12 марта. «Смотрю, как спиливают постепенно дерево, затенявшее мне четыре года свет и жизнь. Захватывающее зрелище. Мужик в шапке и спортивном костюме, сильный, бензопилу порой одной рукой держит, вытянув вперед, а в ней ого-го килограммов...
Мужик спустился наземь, не дорезав две высокие ветки. Можно сказать, основной ствол... Нет, опять полез в коляску крана...
Да, все рано или поздно происходит. Дерево это они, кажется, решили извести совсем. Оно торчит обрубком до крыши двухэтажного здания, а работяги все не успокаиваются, и режут его теперь на уровне первого. Когда-то я мечтал, чтобы его срезали, а теперь мне даже жалко его. Дело в том, что из-за него было темно в квартире. Свалили! - стоят на стволе. Обвязали тросом оставшийся ствол дерева. Сейчас, видимо, слезут и станут пилить его на уровне почвы».

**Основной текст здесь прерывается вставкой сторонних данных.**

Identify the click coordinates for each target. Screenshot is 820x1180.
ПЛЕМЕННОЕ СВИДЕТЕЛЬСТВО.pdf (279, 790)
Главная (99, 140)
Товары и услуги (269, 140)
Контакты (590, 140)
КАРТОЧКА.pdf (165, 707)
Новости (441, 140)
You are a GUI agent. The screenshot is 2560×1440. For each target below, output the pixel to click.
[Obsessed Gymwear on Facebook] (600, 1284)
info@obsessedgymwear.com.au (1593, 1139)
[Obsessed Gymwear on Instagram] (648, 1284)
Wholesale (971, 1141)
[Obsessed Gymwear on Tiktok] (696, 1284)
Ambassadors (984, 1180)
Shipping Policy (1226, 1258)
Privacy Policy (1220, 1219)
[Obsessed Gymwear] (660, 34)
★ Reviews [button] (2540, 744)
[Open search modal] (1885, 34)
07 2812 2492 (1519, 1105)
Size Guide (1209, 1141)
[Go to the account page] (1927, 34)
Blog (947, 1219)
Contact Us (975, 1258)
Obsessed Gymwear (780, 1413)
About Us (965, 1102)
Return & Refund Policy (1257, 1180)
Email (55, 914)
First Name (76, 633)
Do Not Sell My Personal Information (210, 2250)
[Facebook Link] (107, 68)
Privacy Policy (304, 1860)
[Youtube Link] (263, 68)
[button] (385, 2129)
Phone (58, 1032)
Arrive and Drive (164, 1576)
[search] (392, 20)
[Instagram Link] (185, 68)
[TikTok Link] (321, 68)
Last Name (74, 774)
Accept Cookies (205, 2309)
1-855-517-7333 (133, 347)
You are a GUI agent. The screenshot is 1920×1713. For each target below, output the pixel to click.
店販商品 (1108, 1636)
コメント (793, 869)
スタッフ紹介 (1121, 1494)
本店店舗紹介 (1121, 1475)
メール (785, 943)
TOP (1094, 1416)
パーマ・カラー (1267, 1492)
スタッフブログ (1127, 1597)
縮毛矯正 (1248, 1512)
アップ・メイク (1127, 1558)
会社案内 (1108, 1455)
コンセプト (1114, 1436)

13 марта. «В 12:45 позвонила Лариса. Она пришла и нашла мою мать, САВЕНКО Раису Федоровну, мертвой. Попытаюсь поехать в Харьков. Миша (охранник) пошел за билетами. Я лег в темноте... и внезапно немного поплакал. Круглый сирота я теперь... исчезли какие-то нити».
У трупа старухи
Старуха лежала на диване. Она была похожа на увеличенную корку черного хлеба, надолго оставленного на солнце. Она была черна и местами желта. Рот у нее был приоткрыт, и оттуда выпирали огрызки металлических зубов. Челюсть была подвязана платком, но рот от этого не закрылся. Дело в том, что старуха умерла одна, никто при ней не находился. Умерла она с открытым ртом. Нашедшая ее мертвой наутро сиделка попыталась закрыть рот, но было поздно. Старуха была похожа на труп старухи, который он видел когда-то в центре опознания трупов под Вуковаром, в Сербии, ту старуху, правда, перед смертью пытали.
Старуха была его матерью. И это он был виноват, что у трупа не был закрыт рот. Будь он хорошим сыном, он бы присутствовал в момент смерти матери. Держал бы ее за руку... Закрыл бы ей рот. Но он был плохим сыном, потому приехал наутро...
Ему еще удалось приехать, его пропустили через границу обе стороны, и Россия, и Украина. Могли бы не пропустить. Россия - потому что он должен мэру Лужкову по суду пятьсот тысяч рублей, недавно они ввели закон, по которому должники не могут быть выпущены за границу по воле судебных приставов. Украина... Украина не пускала его на свою территорию последний десяток лет. Он был в черном списке, среди «врагов» Украины, но вот с полгода назад список аннулировали.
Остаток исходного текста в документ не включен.